*Source data*.
^^^^
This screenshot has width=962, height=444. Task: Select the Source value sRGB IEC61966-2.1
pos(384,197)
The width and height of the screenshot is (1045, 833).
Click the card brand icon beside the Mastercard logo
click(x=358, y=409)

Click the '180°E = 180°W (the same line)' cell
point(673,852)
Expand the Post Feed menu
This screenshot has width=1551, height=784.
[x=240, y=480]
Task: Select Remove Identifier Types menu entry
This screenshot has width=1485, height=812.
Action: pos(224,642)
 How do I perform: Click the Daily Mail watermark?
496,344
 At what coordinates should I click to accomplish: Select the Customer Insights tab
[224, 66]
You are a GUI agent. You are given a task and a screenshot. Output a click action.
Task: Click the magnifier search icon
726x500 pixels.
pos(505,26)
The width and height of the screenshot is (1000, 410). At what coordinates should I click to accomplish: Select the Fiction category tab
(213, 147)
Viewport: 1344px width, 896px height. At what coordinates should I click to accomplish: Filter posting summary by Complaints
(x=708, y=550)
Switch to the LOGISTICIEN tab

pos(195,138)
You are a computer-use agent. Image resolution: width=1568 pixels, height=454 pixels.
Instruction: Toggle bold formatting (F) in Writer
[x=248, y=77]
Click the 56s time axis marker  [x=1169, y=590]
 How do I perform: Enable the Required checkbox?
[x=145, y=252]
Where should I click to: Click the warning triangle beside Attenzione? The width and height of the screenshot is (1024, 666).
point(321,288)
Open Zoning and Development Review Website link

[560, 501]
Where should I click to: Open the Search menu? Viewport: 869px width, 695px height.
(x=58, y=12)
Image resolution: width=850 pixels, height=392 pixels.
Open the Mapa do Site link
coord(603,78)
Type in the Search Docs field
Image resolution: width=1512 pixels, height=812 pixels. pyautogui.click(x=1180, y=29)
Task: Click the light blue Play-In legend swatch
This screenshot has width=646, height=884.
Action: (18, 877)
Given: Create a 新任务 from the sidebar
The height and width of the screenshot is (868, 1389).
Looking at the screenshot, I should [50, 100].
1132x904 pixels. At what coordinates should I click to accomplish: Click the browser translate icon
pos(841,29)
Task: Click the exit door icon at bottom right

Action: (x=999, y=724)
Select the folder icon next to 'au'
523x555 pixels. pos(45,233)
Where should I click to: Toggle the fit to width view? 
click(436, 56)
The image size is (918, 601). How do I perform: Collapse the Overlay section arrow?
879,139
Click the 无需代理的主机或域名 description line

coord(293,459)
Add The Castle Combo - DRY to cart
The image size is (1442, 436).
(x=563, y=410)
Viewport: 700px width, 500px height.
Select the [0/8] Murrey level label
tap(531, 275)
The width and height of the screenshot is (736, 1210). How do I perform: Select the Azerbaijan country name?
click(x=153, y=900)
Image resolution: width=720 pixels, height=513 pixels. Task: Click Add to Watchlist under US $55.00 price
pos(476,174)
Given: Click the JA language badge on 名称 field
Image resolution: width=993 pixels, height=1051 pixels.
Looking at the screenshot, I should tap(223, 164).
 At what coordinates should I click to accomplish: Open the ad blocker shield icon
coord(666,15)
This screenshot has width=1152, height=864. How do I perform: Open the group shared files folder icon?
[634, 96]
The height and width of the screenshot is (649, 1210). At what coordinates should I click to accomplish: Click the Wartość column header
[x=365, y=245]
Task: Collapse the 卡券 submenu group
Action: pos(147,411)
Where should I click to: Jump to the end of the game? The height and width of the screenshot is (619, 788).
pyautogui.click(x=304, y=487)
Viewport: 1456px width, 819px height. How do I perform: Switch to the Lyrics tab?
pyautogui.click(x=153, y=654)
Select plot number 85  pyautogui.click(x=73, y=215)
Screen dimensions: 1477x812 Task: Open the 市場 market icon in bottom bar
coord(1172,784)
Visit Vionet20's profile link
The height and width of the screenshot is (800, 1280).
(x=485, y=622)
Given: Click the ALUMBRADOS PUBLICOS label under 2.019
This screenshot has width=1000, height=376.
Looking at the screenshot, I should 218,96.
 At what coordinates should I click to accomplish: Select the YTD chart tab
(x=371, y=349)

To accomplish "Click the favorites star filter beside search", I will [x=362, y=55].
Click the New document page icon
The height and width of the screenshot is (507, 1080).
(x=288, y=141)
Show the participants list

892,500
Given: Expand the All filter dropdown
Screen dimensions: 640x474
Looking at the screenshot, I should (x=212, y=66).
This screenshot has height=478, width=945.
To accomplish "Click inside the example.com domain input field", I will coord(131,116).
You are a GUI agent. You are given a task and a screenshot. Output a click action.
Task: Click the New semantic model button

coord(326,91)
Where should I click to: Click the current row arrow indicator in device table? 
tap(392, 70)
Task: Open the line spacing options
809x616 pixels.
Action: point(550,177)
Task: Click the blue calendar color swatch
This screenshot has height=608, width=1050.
^^^^
*Task brief*. What lines of the material above hold the string "Expand"? Please copy them.

*Solution below*.
Expand the Post Feed menu
Given: Expand the All filter dropdown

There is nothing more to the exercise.